• Not Exported

    Detects patterns where users consistently skip specific artists

    Analyzes artists with high skip ratios to identify potential artist aversion patterns. This algorithm identifies artists that the user consistently avoids or dislikes based on their skip behavior across multiple tracks by the same artist.

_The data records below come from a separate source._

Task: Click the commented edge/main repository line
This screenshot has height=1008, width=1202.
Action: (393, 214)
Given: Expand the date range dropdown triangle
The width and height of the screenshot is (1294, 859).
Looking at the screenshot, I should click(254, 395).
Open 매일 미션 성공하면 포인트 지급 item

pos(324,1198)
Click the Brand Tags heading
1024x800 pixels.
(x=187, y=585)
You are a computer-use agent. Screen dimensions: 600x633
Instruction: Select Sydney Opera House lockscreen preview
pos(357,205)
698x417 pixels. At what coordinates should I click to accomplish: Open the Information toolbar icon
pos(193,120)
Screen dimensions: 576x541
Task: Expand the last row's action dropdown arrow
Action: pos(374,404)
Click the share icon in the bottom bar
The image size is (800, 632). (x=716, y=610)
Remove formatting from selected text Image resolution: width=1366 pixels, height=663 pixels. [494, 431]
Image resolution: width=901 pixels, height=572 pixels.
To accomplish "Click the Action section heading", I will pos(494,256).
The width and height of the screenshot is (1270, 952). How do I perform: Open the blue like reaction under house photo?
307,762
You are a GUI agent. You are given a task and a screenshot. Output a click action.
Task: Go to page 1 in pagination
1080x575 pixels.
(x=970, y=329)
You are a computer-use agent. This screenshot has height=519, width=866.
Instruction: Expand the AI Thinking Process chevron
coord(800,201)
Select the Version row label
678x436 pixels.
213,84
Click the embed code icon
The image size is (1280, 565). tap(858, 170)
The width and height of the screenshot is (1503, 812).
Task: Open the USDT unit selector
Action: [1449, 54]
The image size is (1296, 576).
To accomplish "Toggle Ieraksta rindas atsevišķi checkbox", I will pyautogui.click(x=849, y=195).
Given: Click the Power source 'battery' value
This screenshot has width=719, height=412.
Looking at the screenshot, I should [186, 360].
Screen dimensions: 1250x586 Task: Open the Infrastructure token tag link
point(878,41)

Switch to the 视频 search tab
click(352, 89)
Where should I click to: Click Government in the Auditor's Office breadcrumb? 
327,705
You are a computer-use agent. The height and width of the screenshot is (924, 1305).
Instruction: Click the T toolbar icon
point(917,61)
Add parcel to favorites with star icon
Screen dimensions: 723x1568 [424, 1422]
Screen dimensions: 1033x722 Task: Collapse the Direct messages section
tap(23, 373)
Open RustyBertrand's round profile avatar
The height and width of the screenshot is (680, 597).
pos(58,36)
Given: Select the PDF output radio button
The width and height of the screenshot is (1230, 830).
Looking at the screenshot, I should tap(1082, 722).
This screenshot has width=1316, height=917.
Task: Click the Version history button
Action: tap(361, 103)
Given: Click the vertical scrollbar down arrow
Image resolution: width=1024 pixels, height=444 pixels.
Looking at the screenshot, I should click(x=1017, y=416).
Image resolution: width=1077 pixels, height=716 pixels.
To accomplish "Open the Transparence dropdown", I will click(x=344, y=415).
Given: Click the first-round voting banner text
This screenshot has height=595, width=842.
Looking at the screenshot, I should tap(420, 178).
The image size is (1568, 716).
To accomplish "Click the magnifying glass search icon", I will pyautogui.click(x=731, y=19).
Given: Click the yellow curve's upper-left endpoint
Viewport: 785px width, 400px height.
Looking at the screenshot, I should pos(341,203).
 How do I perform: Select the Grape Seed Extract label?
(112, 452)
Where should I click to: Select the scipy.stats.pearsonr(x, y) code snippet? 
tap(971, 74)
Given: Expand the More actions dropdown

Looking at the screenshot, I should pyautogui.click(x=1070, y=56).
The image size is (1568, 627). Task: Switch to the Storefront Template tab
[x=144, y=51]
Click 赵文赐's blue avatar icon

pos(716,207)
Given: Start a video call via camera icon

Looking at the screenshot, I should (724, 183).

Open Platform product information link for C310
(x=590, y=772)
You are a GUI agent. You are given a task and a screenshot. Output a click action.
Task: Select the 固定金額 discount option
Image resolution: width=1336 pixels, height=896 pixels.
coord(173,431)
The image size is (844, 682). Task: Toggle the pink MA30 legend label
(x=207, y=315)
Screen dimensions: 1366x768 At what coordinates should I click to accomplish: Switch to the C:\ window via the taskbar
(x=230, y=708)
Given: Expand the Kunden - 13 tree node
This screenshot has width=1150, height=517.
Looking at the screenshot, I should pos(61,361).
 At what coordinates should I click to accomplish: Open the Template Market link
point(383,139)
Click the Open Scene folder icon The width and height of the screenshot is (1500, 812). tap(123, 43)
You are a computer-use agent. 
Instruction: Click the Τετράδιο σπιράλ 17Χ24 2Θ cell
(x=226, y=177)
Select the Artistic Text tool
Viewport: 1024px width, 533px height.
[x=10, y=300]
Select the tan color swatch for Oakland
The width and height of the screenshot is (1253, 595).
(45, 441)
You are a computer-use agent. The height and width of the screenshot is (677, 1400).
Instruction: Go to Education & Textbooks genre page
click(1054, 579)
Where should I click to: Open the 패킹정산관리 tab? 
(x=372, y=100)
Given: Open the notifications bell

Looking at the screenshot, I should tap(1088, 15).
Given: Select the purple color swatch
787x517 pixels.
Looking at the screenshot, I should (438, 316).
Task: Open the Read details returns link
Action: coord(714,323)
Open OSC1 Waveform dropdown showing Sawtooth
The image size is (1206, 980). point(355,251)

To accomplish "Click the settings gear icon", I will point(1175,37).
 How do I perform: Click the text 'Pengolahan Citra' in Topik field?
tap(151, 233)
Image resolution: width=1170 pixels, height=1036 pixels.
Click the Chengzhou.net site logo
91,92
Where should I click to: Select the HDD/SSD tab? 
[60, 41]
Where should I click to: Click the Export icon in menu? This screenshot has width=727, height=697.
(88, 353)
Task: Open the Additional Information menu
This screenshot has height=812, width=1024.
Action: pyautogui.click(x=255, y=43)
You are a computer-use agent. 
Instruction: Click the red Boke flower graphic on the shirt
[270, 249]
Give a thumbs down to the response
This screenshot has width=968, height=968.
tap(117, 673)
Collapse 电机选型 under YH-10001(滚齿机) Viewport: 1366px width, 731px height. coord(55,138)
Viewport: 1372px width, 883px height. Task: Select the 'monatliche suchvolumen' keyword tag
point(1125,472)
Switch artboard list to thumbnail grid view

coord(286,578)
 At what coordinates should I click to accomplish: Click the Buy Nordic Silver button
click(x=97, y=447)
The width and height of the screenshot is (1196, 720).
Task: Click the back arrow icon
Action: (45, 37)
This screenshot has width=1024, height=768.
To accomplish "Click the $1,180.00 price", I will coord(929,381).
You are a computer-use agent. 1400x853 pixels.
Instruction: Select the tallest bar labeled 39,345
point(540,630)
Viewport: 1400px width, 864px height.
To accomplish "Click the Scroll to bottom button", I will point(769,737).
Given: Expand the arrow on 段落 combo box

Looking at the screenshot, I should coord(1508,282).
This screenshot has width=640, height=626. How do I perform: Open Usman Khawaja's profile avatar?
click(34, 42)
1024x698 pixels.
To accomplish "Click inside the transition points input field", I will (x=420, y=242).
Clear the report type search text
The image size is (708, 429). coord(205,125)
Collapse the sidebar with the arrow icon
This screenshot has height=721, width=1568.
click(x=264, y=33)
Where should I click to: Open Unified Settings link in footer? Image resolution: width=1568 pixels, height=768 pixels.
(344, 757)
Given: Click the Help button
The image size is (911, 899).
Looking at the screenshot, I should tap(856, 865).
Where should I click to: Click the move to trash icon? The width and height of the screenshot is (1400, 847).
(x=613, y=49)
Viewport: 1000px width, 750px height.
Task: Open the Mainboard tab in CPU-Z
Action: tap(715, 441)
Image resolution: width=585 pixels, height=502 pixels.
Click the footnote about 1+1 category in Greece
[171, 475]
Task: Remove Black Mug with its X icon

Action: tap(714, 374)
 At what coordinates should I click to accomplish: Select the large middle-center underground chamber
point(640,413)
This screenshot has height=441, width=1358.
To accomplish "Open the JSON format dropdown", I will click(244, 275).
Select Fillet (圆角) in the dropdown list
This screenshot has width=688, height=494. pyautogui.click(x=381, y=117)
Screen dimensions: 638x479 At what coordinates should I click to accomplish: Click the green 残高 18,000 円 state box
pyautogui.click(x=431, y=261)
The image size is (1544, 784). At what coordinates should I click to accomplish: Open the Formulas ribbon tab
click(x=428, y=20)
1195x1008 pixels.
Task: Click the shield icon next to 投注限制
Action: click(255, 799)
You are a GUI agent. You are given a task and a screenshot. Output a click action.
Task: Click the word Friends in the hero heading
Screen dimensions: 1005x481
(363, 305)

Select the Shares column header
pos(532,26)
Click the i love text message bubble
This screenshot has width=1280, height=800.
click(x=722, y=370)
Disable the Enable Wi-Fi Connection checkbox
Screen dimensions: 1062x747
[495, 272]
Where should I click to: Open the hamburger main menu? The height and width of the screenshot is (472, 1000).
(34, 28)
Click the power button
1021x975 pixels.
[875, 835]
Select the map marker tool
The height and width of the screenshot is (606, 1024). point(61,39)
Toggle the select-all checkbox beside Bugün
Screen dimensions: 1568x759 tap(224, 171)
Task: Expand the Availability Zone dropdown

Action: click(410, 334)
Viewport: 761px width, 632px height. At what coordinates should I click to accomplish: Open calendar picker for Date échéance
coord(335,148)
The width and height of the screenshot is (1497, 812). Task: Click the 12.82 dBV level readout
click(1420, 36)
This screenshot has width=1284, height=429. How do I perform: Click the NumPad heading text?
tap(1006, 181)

    The detection process involves:

    1. Filtering artists with sufficient data points (minimum tracks and skips)
    2. Identifying artists with skip ratios exceeding thresholds
    3. Calculating confidence scores based on consistency and frequency
    4. Generating human-readable pattern descriptions

    Artist aversion patterns are particularly valuable for:

    • Improving personalized recommendations by avoiding disliked artists
    • Identifying taste changes over time
    • Understanding explicit vs. implicit preferences

    Parameters

    • artistMetrics: Record<string, ArtistMetricsData>

      Object mapping artist IDs to their skip metrics data

    Returns DetectedPattern[]

    Array of detected artist aversion patterns that meet confidence thresholds

    // Detection of artist aversion patterns
    const artistMetrics = await aggregateArtistSkipMetrics();
    const aversionPatterns = detectArtistAversionPatterns(artistMetrics);

    // Example pattern result:
    // {
    // type: "artist_aversion",
    // confidence: 0.85,
    // description: "Frequently skips tracks by Artist Name",
    // ...additional pattern data
    // }
    function detectArtistAversionPatterns(
    artistMetrics: Record<string, ArtistMetricsData>,
    ): DetectedPattern[] {
    const patterns: DetectedPattern[] = [];

    // Find artists with high skip ratios
    Object.entries(artistMetrics).forEach(([, metrics]) => {
    // Only consider artists with enough data
    if (
    metrics.uniqueTracksSkipped.length < 3 ||
    metrics.totalSkips < PATTERN_THRESHOLDS.MIN_OCCURRENCES
    ) {
    return;
    }

    // Check if skip ratio is high enough to indicate aversion
    if (metrics.skipRatio > 0.7) {
    // Calculate confidence based on data points and skip ratio
    const confidence = calculateConfidence(
    metrics.skipRatio,
    metrics.uniqueTracksSkipped.length,
    metrics.totalSkips,
    );

    if (confidence >= PATTERN_THRESHOLDS.CONFIDENCE_THRESHOLD) {
    patterns.push({
    type: PatternType.ARTIST_AVERSION,
    confidence,
    description: `Frequently skips tracks by ${metrics.artistName}`,
    occurrences: metrics.totalSkips,
    relatedItems: [metrics.artistName],
    details: {
    skipRatio: metrics.skipRatio,
    uniqueTracksSkipped: metrics.uniqueTracksSkipped.length,
    averagePlayPercentage: metrics.averagePlayPercentage,
    },
    firstDetected: new Date().toISOString(),
    lastDetected: new Date().toISOString(),
    });
    }
    }
    });

    return patterns;
    }